Like other citation analysis articles, this study has some limitations. Self-citations from authors or journals cannot be eliminated automatically by the Web of Science. In addition, the number of citations in the Web of Science Core Collection does not include citations by articles outside the Web of Science Core Collection. Moreover, the search expression was subjective to a certain extent. There are two other databases that provide citation count data queries. The reason for the Web of Science was chosen was explained in the previous article [12].

Patients with localized prostate cancer are the appropriate candidates for treatment with curative intent to achieve complete eradication of local tumors [16]. There are several treatment modalities, such as prostatectomy, EBRT, brachytherapy (BT) for a boost combined with EBRT [5,17,18,19], or BT monotherapy [7,8,20,21]. In addition, brachytherapy is also a salvage treatment modality for prostate cancer after failed radiation therapy-brachytherapy, with relatively few long-term toxicities [10,11,22,23]. The application of various treatment modalities can follow the recommendations of an association or a society [2,3,4,15]. Brachytherapy is a treatment modality that delivers doses to tumors through radioactive seeds or sources placed inside the tumor. Based on the treatment time, brachytherapy can be divided into permanent brachytherapy and temporary brachytherapy.

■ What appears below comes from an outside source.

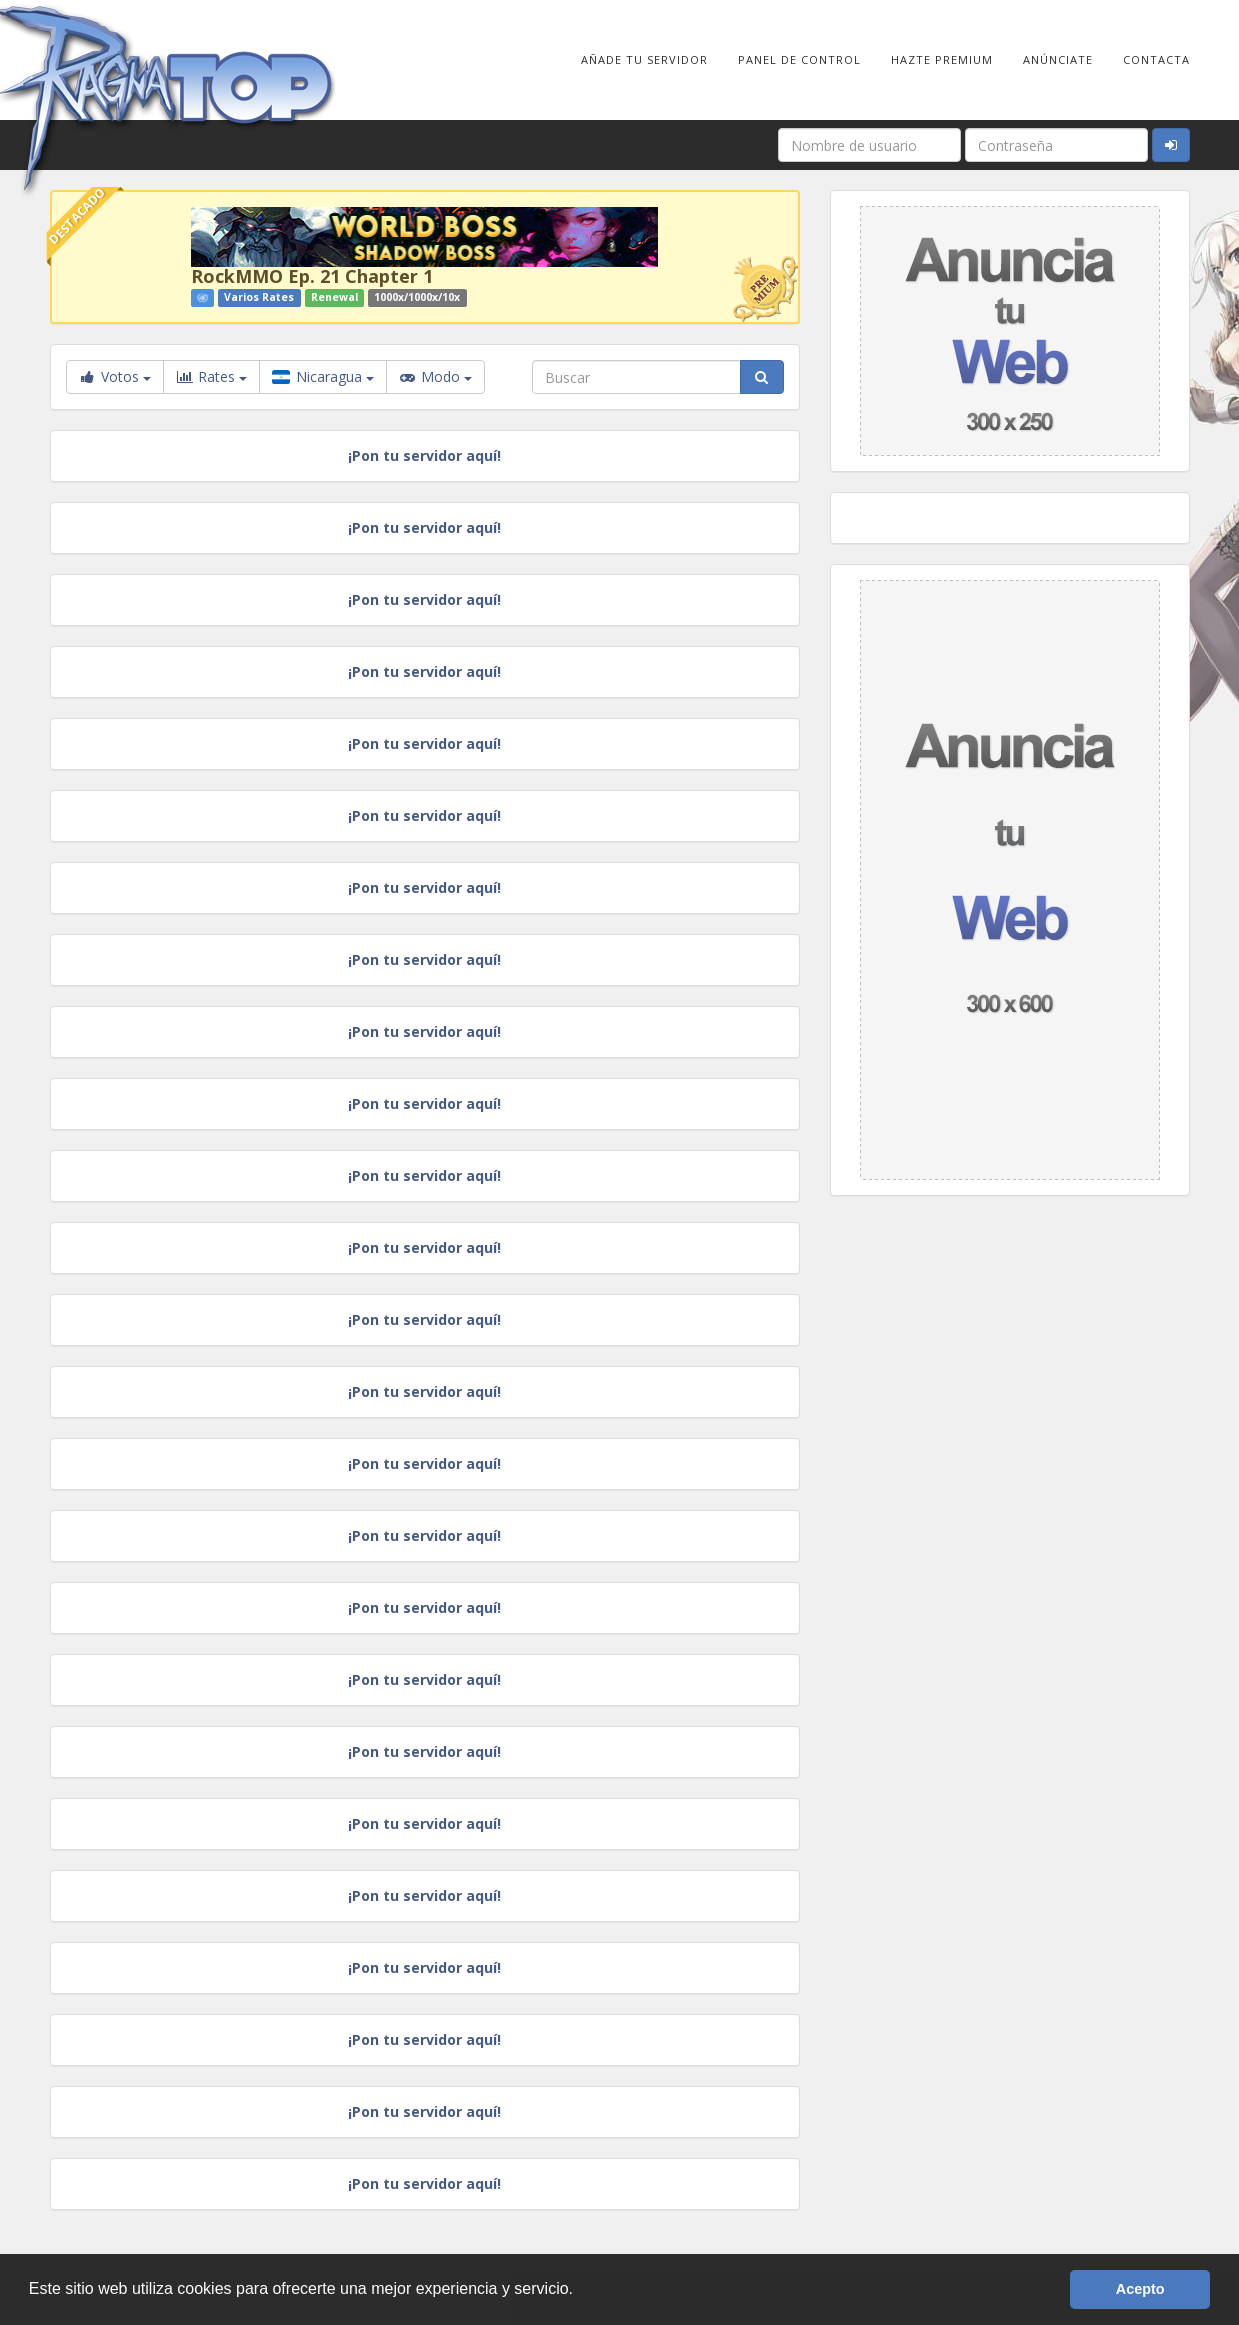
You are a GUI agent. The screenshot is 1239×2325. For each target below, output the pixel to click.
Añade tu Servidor (644, 59)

Permanent brachytherapy, also known as radioactive seed implantation, has a long history. In 1972, Whitmore et al. [24] presented a technique for the retropubic implantation of 125I seeds in selected patients with prostate cancer; this was the basis of modern brachytherapy for prostate cancer. In 1983, Holm et al. [25] reported transperineal 125I seed implantation in patients with prostate cancer guided by transrectal ultrasonography, which greatly improved the accuracy of implantation. Of the 100 most cited articles in the field of prostate cancer brachytherapy, 52 articles mentioned permanent brachytherapy. In permanent brachytherapy, radioactive seeds are indispensable. For this approach, the most important radionuclides are 125I and 103Pd. Compared with 125I, 103Pd was introduced later, and its application started in 1986. There are some physical differences between 125I and 103Pd [2]. 103Pd sources emit lower-energy photons; therefore, denser seed spacing is needed to compensate for the more rapid tissue attenuation. ABS describe the advantages and disadvantages of radionuclides in detail. However, ABS do not recommend one radionuclide to be superior to the other because of no differences in clinical outcome or side effects among any subgroups of patients in clinical studies [2,26,27,28,29].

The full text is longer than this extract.